■ Data provided

-- -- --

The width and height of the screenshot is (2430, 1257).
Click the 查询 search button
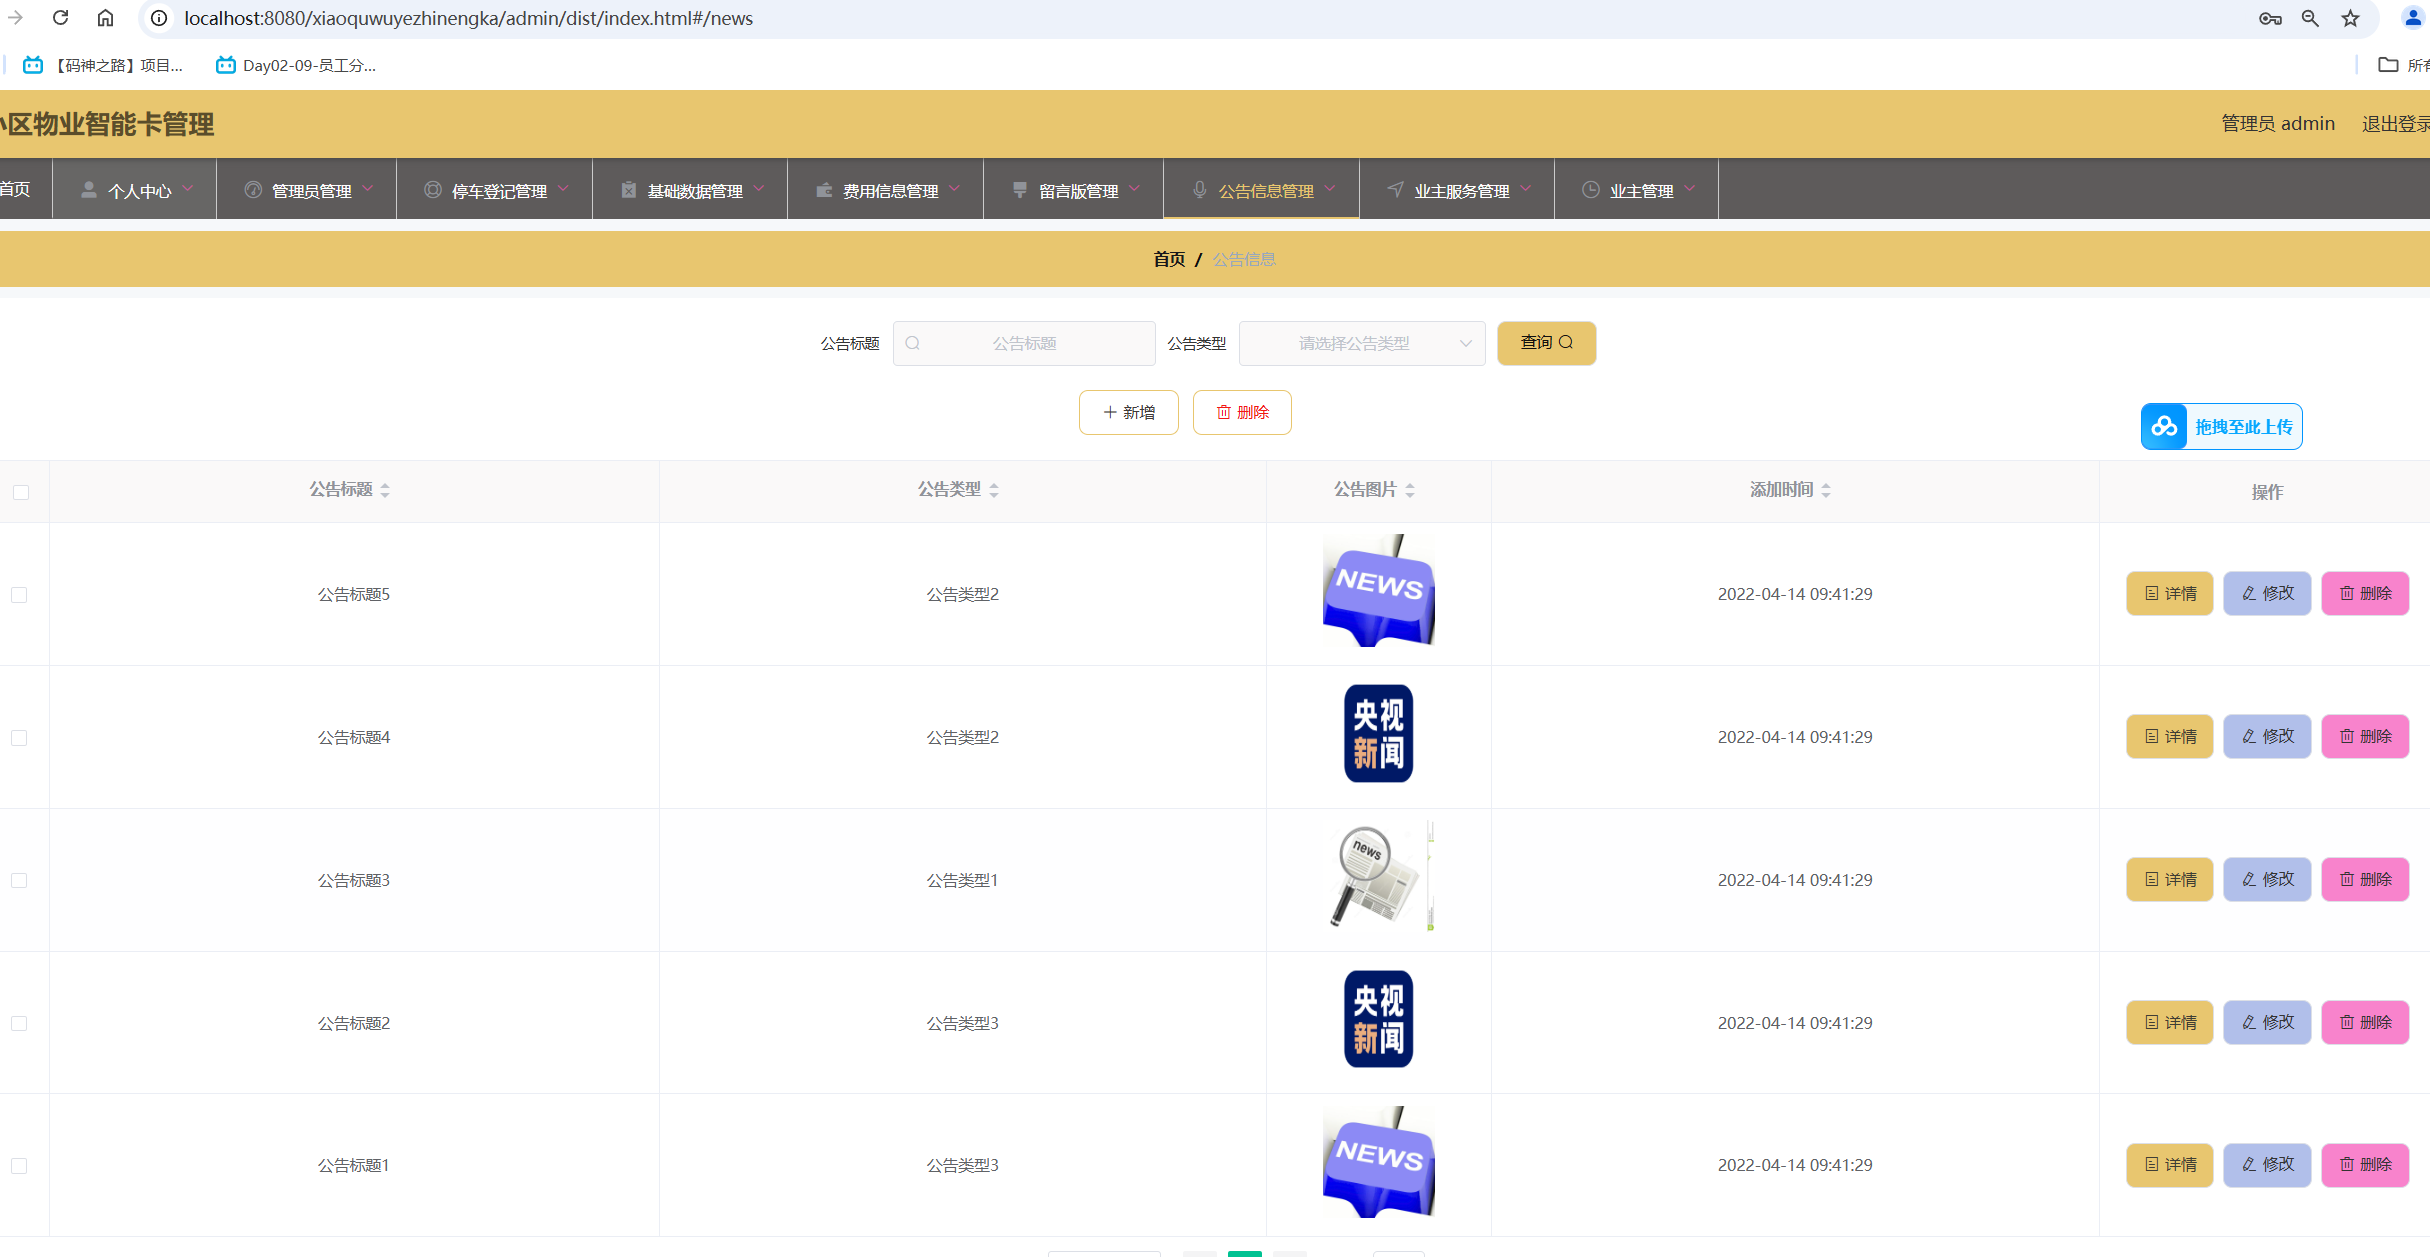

-- -- --

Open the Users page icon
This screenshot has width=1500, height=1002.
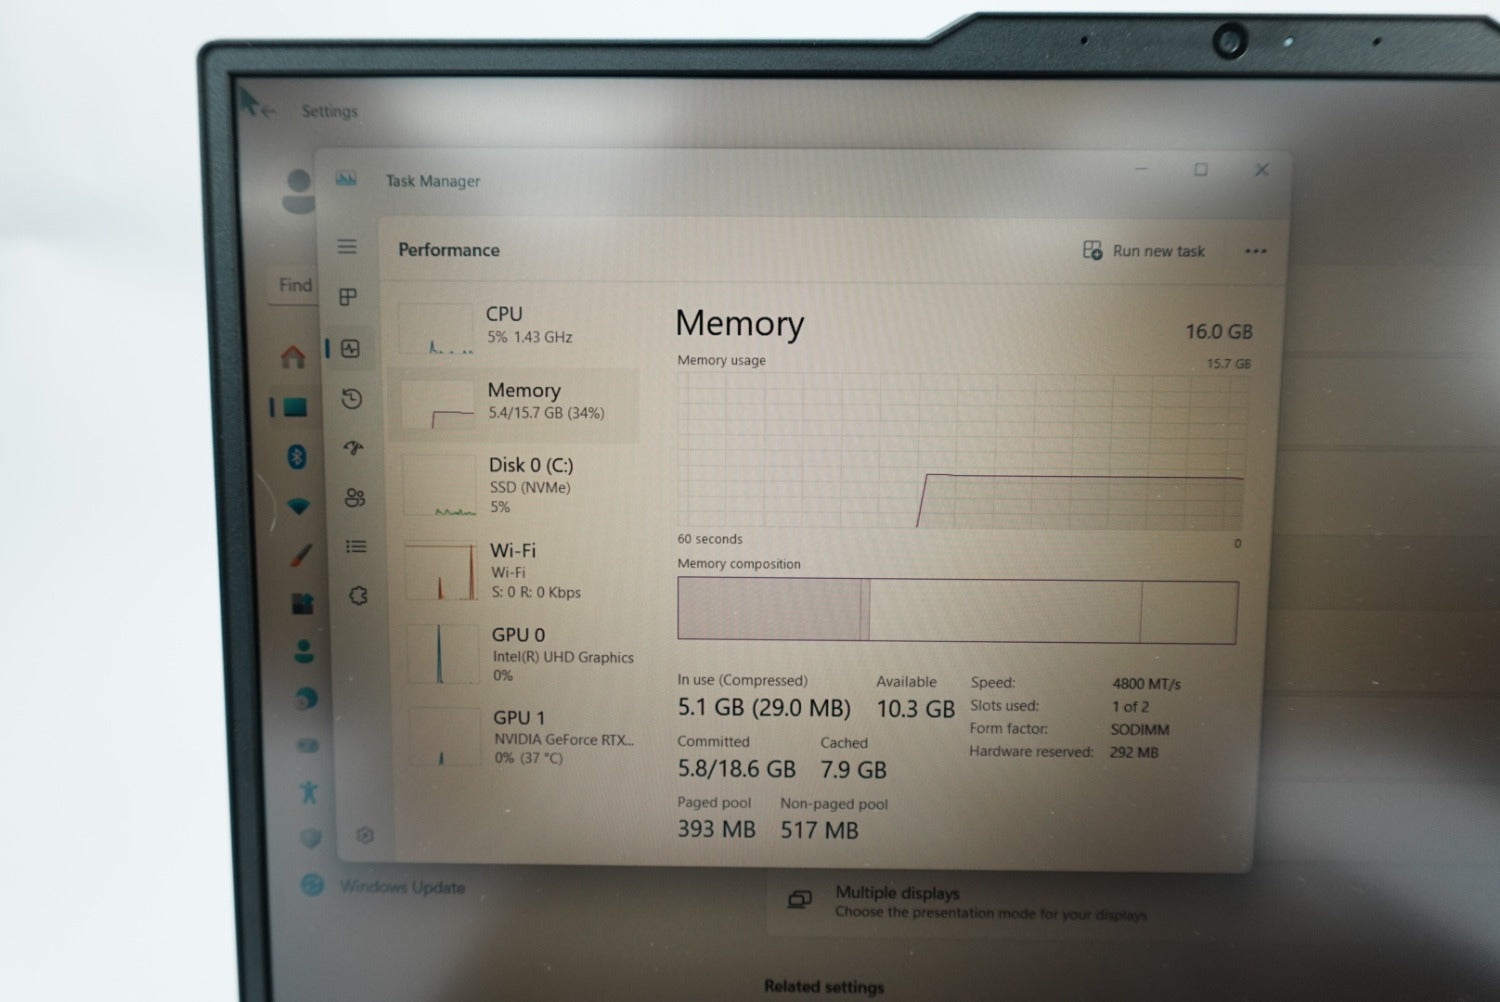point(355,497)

-- -- --

■ What to do
Arrange the part of the material that opens with the line containing "The width and" and closes with the line containing "Click the 查询 search button" as a JSON list of strings, one string per line with blank lines left out. Include both of those lines.

■ Complete response
[
  "The width and height of the screenshot is (2430, 1257).",
  "Click the 查询 search button"
]